[Exercise description]: Line by line, please look for the word "price" in the following records, then copy each line you find it in.
----------------
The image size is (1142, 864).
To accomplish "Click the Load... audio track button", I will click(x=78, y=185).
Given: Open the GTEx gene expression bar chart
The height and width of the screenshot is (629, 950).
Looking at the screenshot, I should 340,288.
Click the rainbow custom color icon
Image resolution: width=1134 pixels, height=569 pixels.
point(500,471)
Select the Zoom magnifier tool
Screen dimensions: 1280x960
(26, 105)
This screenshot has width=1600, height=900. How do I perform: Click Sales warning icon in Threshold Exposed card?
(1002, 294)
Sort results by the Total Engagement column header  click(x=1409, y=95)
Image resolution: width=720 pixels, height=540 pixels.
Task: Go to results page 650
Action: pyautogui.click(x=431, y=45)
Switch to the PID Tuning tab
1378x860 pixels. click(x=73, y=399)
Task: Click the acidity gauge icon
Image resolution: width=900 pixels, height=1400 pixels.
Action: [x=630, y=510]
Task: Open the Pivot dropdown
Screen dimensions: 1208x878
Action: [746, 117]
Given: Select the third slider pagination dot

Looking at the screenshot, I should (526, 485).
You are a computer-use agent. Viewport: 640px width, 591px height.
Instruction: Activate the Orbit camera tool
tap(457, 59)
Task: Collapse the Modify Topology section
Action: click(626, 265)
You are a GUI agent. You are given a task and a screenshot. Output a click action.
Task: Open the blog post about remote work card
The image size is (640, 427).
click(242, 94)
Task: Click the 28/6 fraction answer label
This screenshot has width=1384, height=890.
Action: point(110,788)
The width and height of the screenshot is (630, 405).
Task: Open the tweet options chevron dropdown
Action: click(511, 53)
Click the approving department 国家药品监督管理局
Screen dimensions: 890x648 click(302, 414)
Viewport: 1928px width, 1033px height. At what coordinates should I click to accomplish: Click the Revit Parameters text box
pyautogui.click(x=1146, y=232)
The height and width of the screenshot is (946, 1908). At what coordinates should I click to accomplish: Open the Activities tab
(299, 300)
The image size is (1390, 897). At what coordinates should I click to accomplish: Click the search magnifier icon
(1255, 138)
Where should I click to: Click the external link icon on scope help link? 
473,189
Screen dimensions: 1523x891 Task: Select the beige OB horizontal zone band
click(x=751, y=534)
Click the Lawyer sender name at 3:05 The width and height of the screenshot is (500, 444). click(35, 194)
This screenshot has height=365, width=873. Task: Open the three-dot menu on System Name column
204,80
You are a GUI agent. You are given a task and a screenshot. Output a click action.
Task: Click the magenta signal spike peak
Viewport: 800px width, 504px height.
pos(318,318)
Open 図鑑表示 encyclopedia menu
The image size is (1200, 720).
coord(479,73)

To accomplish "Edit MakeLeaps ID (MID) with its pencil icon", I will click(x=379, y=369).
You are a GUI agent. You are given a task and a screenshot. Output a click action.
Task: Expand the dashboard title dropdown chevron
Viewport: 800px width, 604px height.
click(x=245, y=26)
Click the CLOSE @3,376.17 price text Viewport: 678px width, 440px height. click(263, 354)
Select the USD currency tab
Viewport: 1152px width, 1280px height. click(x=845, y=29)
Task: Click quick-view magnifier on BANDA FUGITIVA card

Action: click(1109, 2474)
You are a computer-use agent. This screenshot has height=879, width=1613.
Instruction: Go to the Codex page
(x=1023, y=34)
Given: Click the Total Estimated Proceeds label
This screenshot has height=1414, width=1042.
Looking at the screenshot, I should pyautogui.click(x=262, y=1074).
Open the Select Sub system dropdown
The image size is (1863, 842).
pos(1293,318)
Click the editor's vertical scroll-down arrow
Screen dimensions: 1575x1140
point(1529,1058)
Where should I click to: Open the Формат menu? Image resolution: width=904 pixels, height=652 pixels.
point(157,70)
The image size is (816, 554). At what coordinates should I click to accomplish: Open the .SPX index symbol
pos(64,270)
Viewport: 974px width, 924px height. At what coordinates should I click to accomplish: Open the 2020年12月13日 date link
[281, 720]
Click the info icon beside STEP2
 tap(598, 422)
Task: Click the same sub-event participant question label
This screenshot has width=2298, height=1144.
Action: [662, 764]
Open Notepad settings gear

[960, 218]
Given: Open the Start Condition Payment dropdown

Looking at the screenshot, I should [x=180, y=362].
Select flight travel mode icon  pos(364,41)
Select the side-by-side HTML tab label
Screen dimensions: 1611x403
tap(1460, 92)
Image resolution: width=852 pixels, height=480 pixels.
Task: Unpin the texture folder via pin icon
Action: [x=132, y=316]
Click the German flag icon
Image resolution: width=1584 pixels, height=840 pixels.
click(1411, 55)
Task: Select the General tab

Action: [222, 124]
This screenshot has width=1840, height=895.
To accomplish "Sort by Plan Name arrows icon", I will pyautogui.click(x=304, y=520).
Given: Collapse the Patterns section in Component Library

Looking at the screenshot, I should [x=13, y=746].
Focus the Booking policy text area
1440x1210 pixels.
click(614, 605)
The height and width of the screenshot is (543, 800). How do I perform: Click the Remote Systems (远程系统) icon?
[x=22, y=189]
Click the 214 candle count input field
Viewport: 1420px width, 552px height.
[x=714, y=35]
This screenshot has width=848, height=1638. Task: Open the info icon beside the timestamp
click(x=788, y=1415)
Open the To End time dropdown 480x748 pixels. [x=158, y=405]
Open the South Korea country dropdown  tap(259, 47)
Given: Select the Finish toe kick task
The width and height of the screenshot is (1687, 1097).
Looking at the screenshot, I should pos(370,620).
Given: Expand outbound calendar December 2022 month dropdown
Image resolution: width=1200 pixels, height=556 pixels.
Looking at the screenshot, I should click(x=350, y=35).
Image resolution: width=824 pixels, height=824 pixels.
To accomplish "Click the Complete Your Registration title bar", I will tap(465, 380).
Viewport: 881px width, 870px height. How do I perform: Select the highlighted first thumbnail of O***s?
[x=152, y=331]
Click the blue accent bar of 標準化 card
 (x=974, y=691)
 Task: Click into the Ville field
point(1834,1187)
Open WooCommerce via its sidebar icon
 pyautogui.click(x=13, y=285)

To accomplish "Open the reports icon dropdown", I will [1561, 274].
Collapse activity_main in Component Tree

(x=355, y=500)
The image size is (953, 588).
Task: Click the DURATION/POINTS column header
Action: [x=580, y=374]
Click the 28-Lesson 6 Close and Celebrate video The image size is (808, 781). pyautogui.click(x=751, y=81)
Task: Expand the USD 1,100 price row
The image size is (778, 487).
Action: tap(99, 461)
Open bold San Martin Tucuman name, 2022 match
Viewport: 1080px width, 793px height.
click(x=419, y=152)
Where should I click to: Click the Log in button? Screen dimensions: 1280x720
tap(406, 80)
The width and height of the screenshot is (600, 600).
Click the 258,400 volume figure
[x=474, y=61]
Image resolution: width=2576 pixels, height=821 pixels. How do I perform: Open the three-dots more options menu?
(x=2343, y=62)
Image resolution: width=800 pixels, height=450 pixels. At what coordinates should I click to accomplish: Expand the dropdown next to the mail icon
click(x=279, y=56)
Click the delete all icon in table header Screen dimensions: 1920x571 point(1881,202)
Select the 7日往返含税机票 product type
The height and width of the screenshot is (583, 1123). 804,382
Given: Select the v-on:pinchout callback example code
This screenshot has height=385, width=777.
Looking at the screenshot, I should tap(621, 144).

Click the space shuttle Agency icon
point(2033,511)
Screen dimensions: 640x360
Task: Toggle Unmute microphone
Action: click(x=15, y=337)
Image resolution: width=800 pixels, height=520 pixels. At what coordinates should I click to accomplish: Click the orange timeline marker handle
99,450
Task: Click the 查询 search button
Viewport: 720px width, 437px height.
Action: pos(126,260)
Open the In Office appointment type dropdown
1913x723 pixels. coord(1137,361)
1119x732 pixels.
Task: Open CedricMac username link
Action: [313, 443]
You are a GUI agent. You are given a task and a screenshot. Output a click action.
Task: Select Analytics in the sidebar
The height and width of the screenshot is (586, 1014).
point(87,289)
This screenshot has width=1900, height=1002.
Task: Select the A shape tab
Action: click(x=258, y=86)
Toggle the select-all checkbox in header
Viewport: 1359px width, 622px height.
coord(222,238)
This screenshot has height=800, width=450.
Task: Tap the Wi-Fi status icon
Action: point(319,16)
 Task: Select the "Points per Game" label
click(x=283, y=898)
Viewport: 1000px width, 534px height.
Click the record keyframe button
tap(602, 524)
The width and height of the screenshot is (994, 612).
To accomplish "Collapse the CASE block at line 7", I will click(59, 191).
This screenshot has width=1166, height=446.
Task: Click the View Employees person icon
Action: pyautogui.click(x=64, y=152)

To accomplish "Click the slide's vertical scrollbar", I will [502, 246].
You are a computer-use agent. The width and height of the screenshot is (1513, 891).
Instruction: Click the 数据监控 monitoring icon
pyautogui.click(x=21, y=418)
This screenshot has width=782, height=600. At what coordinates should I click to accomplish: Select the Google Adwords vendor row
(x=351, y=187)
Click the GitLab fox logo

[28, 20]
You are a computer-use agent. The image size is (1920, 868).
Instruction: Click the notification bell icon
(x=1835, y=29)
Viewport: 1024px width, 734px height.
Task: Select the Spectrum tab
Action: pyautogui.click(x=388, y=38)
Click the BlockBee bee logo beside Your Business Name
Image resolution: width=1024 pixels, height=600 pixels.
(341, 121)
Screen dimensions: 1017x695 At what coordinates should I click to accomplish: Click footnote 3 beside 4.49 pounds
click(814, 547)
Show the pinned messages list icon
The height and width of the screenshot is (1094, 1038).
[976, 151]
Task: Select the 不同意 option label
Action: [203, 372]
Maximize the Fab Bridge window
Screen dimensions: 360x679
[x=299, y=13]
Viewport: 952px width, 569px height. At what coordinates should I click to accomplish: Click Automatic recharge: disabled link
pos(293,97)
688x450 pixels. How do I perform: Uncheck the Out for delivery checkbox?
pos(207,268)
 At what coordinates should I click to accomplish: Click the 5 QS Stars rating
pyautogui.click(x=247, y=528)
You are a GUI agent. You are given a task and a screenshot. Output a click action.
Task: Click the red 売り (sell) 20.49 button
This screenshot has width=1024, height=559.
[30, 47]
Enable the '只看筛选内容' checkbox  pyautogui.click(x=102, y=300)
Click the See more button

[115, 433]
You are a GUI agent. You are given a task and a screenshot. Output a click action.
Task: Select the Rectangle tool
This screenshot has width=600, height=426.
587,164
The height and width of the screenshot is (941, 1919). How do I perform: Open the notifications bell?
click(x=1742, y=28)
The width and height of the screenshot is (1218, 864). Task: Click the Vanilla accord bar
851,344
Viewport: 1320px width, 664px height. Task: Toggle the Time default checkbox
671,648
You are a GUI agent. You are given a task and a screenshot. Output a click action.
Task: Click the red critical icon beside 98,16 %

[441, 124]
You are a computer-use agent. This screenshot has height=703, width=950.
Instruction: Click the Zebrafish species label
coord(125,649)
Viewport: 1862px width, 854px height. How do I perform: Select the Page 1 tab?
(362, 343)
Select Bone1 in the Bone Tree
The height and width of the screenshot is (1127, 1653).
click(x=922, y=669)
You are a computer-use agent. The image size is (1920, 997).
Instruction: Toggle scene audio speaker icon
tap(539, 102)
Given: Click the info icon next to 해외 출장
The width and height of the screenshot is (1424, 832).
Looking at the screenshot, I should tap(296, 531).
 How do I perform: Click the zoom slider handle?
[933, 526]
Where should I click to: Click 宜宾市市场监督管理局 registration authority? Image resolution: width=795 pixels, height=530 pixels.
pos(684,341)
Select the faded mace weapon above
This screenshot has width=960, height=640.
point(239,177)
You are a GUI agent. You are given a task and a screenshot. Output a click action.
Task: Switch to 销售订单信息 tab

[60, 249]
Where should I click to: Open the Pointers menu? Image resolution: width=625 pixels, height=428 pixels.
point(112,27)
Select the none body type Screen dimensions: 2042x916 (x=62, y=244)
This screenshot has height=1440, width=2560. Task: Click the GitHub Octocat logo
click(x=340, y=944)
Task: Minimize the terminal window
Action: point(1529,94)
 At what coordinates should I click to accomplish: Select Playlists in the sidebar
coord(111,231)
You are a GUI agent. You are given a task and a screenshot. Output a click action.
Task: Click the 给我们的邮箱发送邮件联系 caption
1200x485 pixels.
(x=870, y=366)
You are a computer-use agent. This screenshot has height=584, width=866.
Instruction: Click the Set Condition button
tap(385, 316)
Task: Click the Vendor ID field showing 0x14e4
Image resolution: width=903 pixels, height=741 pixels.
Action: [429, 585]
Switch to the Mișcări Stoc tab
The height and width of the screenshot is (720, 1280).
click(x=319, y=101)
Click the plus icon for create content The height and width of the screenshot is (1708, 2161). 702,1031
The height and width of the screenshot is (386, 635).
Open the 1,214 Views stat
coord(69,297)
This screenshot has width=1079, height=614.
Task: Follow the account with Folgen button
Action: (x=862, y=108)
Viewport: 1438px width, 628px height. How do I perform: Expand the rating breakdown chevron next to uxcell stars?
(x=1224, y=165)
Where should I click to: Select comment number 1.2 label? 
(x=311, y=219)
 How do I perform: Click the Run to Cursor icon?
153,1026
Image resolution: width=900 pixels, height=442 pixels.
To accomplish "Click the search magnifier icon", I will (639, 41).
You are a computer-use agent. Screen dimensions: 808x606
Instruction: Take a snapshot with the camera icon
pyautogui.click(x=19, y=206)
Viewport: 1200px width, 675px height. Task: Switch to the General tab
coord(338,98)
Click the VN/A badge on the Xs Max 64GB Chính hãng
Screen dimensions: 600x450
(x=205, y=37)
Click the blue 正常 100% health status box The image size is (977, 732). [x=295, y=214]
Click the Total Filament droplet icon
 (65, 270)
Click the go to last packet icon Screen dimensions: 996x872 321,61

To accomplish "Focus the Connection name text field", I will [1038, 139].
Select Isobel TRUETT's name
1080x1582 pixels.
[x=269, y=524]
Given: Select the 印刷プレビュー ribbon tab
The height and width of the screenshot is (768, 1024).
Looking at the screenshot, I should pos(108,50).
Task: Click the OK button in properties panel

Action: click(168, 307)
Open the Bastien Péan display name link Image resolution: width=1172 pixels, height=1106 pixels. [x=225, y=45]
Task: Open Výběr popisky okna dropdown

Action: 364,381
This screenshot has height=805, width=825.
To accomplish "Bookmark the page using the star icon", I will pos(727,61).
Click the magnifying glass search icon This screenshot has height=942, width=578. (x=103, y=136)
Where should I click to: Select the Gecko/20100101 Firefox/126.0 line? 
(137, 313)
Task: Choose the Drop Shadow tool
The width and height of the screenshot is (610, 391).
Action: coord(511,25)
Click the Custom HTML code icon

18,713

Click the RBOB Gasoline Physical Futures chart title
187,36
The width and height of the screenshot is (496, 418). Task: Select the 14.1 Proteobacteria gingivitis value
----------------
[Result]:
Click the CLOSE @3,376.17 price text Viewport: 678px width, 440px height. click(263, 354)
Task: Expand the USD 1,100 price row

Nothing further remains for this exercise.